Grand adepte des plans-séquences, le réalisateur britannique Steve McQueen nous en livre quelques-uns qui resteront à coup sûr gravés dans les mémoires. Par exemple celui, quasi insoutenable, où Platt, pendu à un saule pendant des heures, le bout des pieds glissant dans la boue, ne décroche aucun regard de ses compagnons d’infortune. C’est la mise en image de la résignation de la plupart de ces hommes et de ces femmes. Trop effrayés de prendre la parole, de sortir du rang, par crainte des représailles, souvent inhumaines, de leur maître. Dans la grande misère, c’est chacun pour sa gueule. Un autre magnifique plan-séquence est ce long close-up silencieux sur Northup (Chiwetel Ejiofor, poignant d’humanisme) qui nous arrache le cœur.

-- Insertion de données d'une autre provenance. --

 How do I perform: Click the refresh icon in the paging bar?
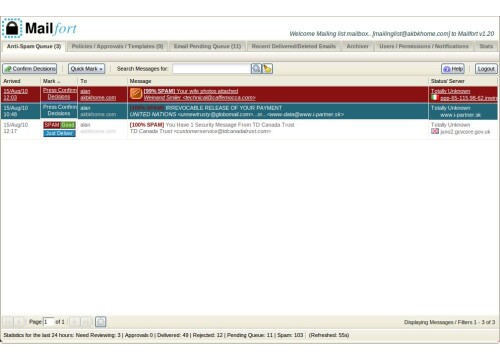click(x=100, y=322)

McQueen, qui a cette capacité incroyable à mettre l’humain au centre de son œuvre - ce qui était déjà le cas lorsque l'Imperial War Museum le nomma artiste de guerre officiel en Irak et qu'il lui est impossible de filmer le conflit, il réalise alors des portraits sur timbres de familles de soldats morts au combat -, nous prouve une nouvelle fois, après Hunger et Shame, qu’il est un cinéaste d’exception. Il met en permanence l’humain face à ses contradictions : Ford, maître bon et généreux qui pourtant n’est pas prêt à rendre sa liberté à Platt parce qu’il est criblé de dettes ; le mauvais maître (Epps), complètement fou, mais seul, incapable de battre ses esclaves sauf lorsque son épouse le met face à son manque de virilité ; ce contremaître qui boit pour oublier ce qu’il inflige aux esclaves ; les esclaves eux-mêmes, qui ayant perdu espoir mettent toutes les chances de survie de leur côté en fermant les yeux et en se taisant. Une morale, des valeurs, brisées par un système totalement déshumanisé.
 
Bien que s’attachant à un pan particulier de l’histoire, à une période charnière précédent la Guerre de Sécession et l’abolition de l’esclavagisme, 12 Years a Slave  ramène à des questions contemporaines. McQueen questionne notre capacité à nous indigner. Sommes-nous tout autant capables d’empathie lorsqu’un réfugié ne peut produire ses papiers que lorsque Northup se fait voler les siens? En ce sens, le cinéaste britannique ne cherche pas à nous émouvoir à tout prix, bien qu’il y parvienne, mais cherche plutôt à réveiller notre sens moral et à garder notre conscience en éveil.
 
Le plus beau film sur l’esclavage jamais filmé ? Possible. Certain. D’une radicalité effrayante, frôlant l’insoutenable par instant, 12 Years a Slave est  un oxymore cinématographique : beauté des cadres, des images, des lumières et horreur du propos, des scènes.  S’il y a un film à voir en ce moment, c’est bien celui-ci.